I belong to five active Facebook Groups, and I firmly believe they are key to building a strong, tight-knit community – at least in the 21st century.
Now, I’m not saying that in-person, non-digital communities are no longer important. Quite the contrary! They are extremely important, and we all need them for our well-being – but they aren’t always practical in today’s world.
Take one group I belong to with well over 1,000 members. How would all of us be able to coordinate our schedules so we could meet in one place on a regular basis? Exactly. It would be impossible.
Think about the benefits of an active Facebook Group for your small business. Imagine if you had 1,000 members, scattered around the world. Your Facebook Group could become an amazing community and a very important part of your overall brand.
Plus, let’s just take a moment to contemplate the sheer size of Facebook: In the first quarter of 2016, Facebook had 1.65 billion monthly active users from around the world. That’s a lot of potential members in your community!
Here’s 10 reasons to consider creating a Facebook Group:
1. They can revolve around any interest
What are the biggest challenges your target market face? How can a Facebook Group help them solve those challenges? It might be something directly or indirectly related to what your business sells. What matters is whether or not your Group can have a positive impact on those challenges.
2. They can remain private
The Facebook Groups I belong to are private. You must be invited by a member, or you must apply to become a member. I would highly recommend going this route to keep out trolls and ensure that all members are there for the right reasons.
3. They can encourage collaboration
The two work-related groups I belong to are highly collaborative. People post job openings and seek out contractors and service providers. They share information and articles that others might find useful (or funny).
4. They can act as a support network
Have a question, facing a major challenge, need advice, looking for recommendations, or have a major win that you can’t wait to share? Your Facebook Group could act as an important support network for your community.
5. They aren’t limited by geography
Unless your group is very specific to a certain location (like the online yard sale group I belong to that is limited to residents in three towns), your Facebook Group can attract members from just about anywhere. The diversity of members, perspectives and knowledge could be truly mind-blowing.
6. They are easy to use (and create)
A Facebook Group takes no time at all to create once you’ve thought through its purpose and given it a name. Members can easily access it from desktop (listed in the left-hand navigation menu) or mobile (click on More > Groups).
7. They can become a trusted and valuable resource
Whenever I have a question related to running my small business, I go immediately to one of the Facebook Groups I belong to. Even if I don’t have an immediate need, I read through the latest posts to see what people are talking about. Wouldn’t it be great if your Facebook Group was held in the same regard by its members?
8. They keep you top-of-mind
Every time a member sees a notification from your Group or visits the Page, they’ll think of you. The more active your members, the more they’ll think of you.
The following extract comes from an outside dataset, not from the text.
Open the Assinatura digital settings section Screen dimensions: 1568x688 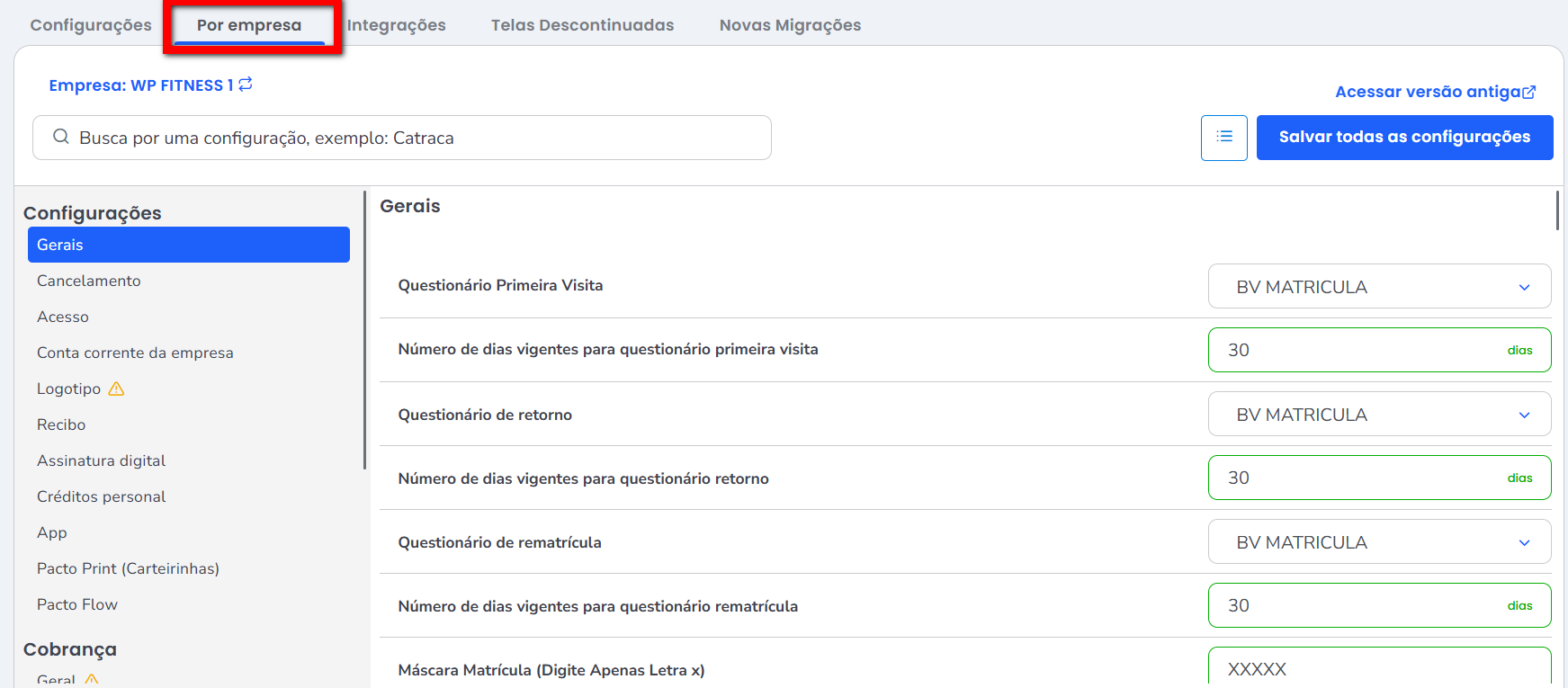pyautogui.click(x=101, y=460)
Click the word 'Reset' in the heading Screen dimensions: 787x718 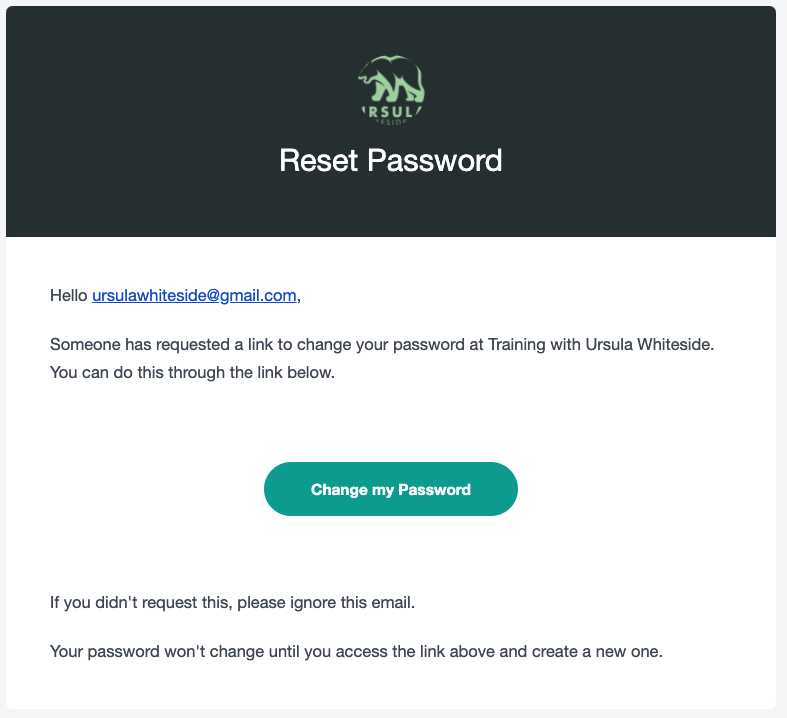(319, 161)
9. They allow you to build thought leadership
When you post to your Facebook Group page, it’s (naturally) a great chance to build thought leadership around a topic. But so are all of the opportunities you have to participate and build that community, whether it’s responding to others in the group or starting or joining conversations.
10. They don’t require constant monitoring
Once your Facebook Group is up and running, it doesn’t need constant tending. Sure, it might need moderation here and there, but as long as you keep the Group private, set up straightforward guidelines, and carefully vet potential members, it should mostly run on its own.